Professor Rod Dunbar

Professor Dunbar holds a medical degree (MBChB) and a PhD from the University of Otago.  He spent 6 years as a post-doctoral research fellow in human immunology at the University of Oxford, largely at the Weatherall Institute of Molecular Medicine. Key achievements in Oxford were the first studies of human cancer tissue using tetrameric MHC class I complexes (“tetramers”), the first direct cloning of human Cytotoxic T Lymphocytes (CTL) from human blood and cancer tissue, and cloning of the first CTL recognising the cancer-testis antigen, NY-ESO-1.  The latter work led to the development of the “1G4” T cell receptor, a successful therapeutic agent in melanoma and synovial sarcoma. 

In 2002 Professor Dunbar returned to NZ under a Wellcome Trust International Senior Research Fellowship, and established human cellular immunology as a research discipline at the University of Auckland.  In 2008 he was appointed the Director of the Maurice Wilkins Centre, and since 2009 he has also co-directed (with Professor Bill Denny) a programme within the University of Auckland to accelerate its research related to human therapeutics (the Biopharma Thematic Research Initiative).

Current projects in his lab include:

•  Development of self-adjuvanting synthetic long peptide vaccines to stimulate human T cells (collaboration with Prof Margaret Brimble’s group, University of Auckland) – see latest publications by Wright et al.

•  3D mapping and modelling of lymph node microanatomy (collaboration with Dr Gib Bogle, Dr Anthony Phillips, Dr Greg Sands, & A/Prof Ian LeGrice, University of Auckland) – recently presented to a plenary session at the 2013 Australasian Society for Immunology conference

•  Imaging the microenvironment of tumour cells in human lymph nodes (collaboration with Prof Richard Scolyer, Melanoma Institute of Australia, and Dr Leanne Berkahn, Auckland District Health Board) – recently presented to a plenary session at the 2013 Australasian Society for Immunology conference 

•  Characterisation of mesenchymal stem cell populations in human tissues – see latest publication by Feisst et al.

Latest publications:

1. Wright TH, Brooks AES, Didsbury AJ, McIntosh JD, Williams GM, Harris PWR, Dunbar PR, Brimble MA (2013) Direct peptide lipidation via thiol-ene coupling allows rapid synthesis and evaluation of self-adjuvanting vaccine candidates. Angewandte Chemie 52(40):10616-9

2. Wright TH, Brooks AES, Didsbury AJ, McIntosh JD, Burkert K, Williams GM, Dunbar PR, Brimble MA (2013) An improved method for the synthesis of TLR2-agonistic lipopeptide via click chemistry. SYNLETT 24(14): 1835-1841

3. Feisst V, Brooks AES, Chen CJJ, Dunbar PR (2014) Characterisation of Mesenchymal Progenitor Cell populations directly derived from human dermis. Stem Cells & Development in press.

For a full list of publications see:

https://www.researchgate.net/profile/Peter_Dunbar2/

https://scholar.google.com/citations?user=tle4p6YAAAAJ&hl=en

Recent data:

Image 1: The image on the left is a 2D projection of a 1 billion voxel 3D dataset that comprehensively images the microvascular network in a murine lymph node at 1µm resolution.

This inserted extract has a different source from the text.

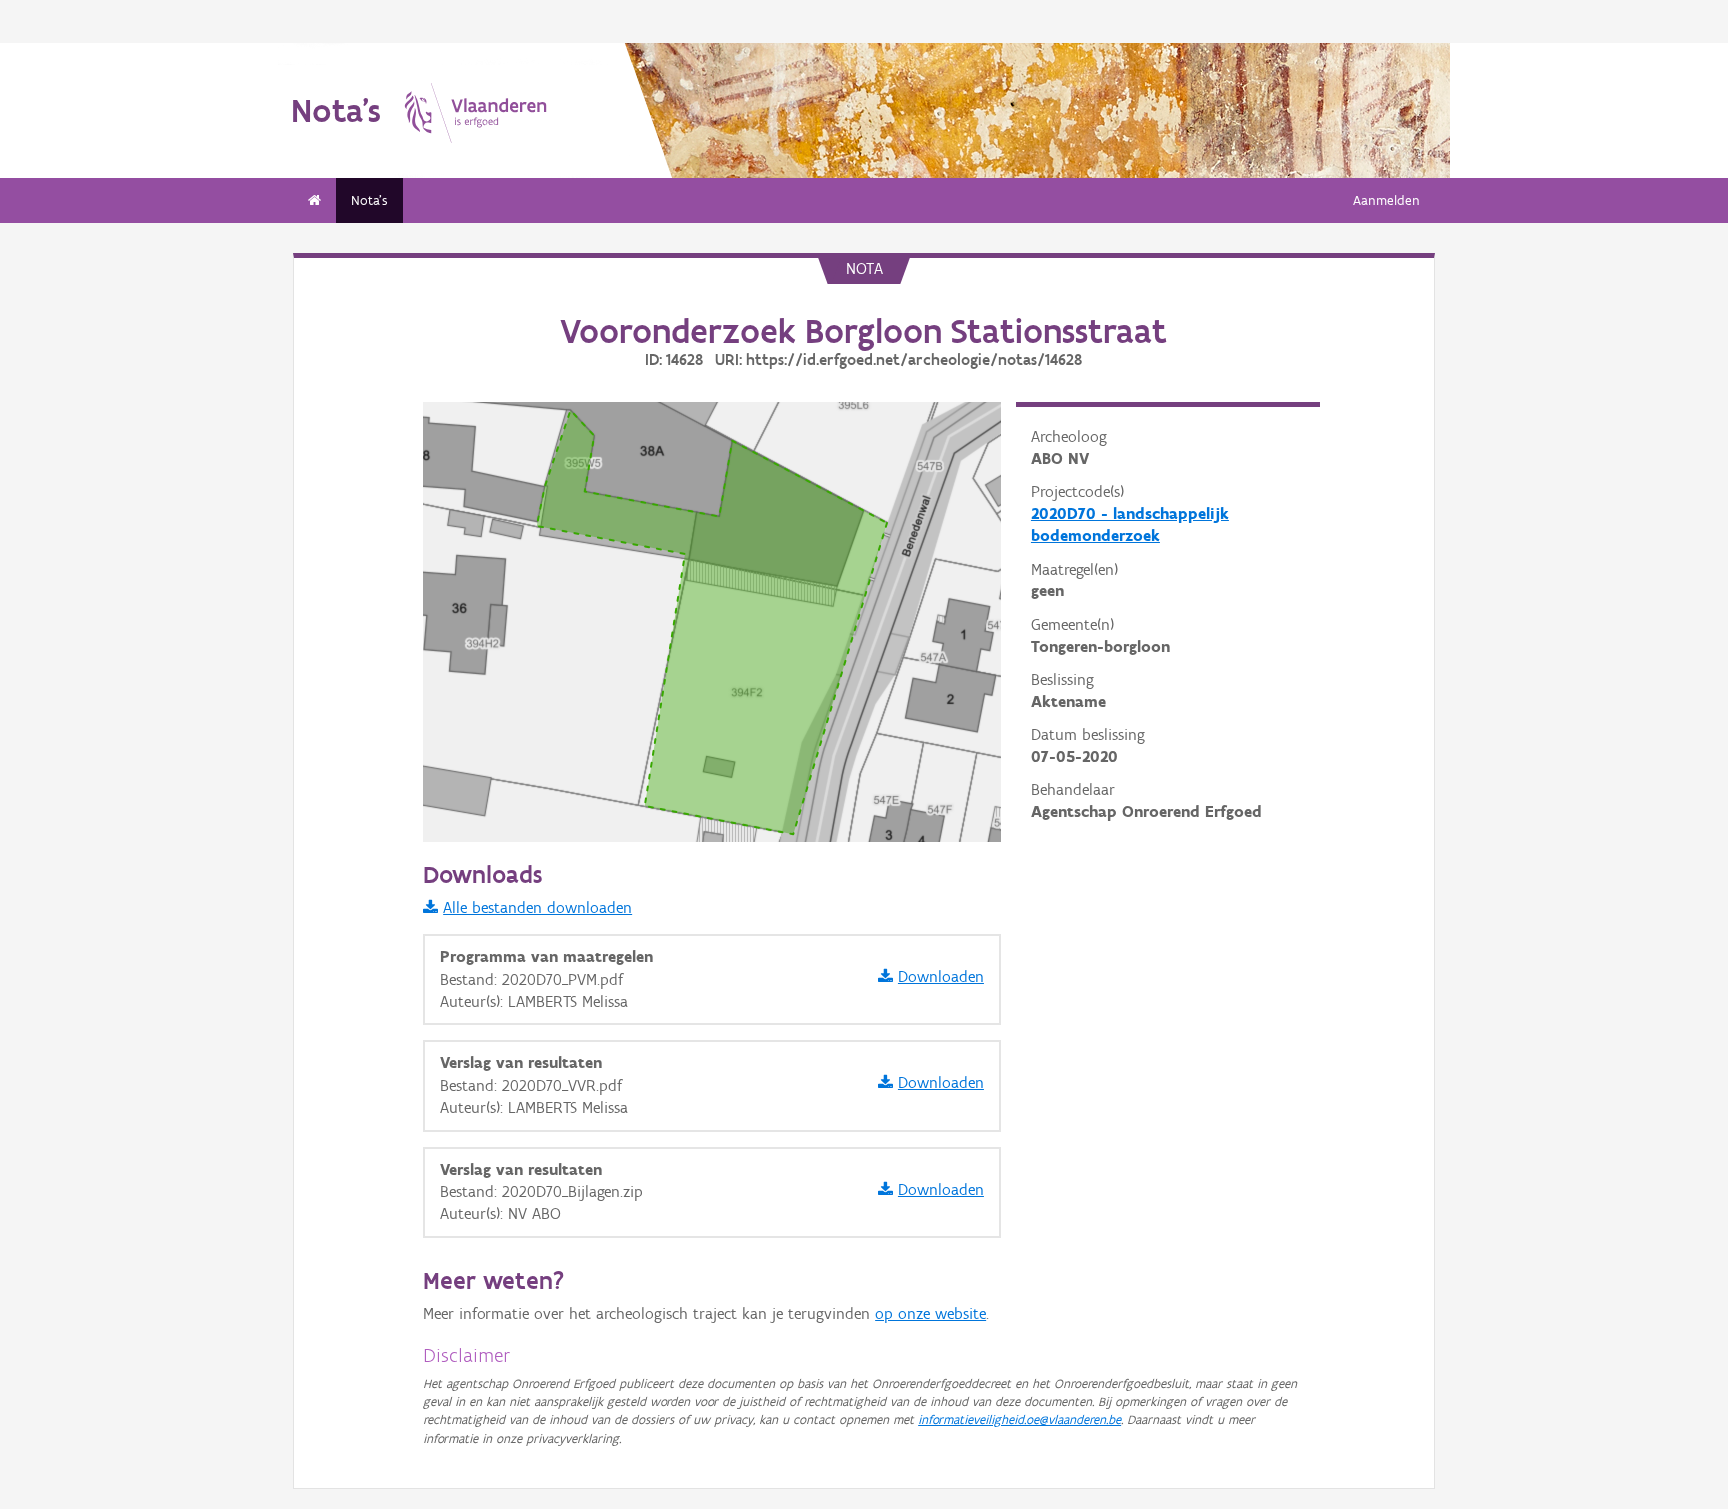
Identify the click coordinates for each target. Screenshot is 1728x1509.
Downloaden (941, 976)
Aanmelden (1386, 200)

It was generated by MWC PhD student Inken Kelch, using a unique extended volume confocal microscopy platform developed by A/Prof Ian LeGrice and colleagues at the University of Auckland (http://www.ncbi.nlm.nih.gov/pubmed/17661361). On the right hand side, the image data has been processed into a computer model, using algorithms developed by Dr Gib Bogle, and the vascular network has been revisualised in a colour spectrum representing vessel diameters (large vessels in red descending to capillaries in dark blue).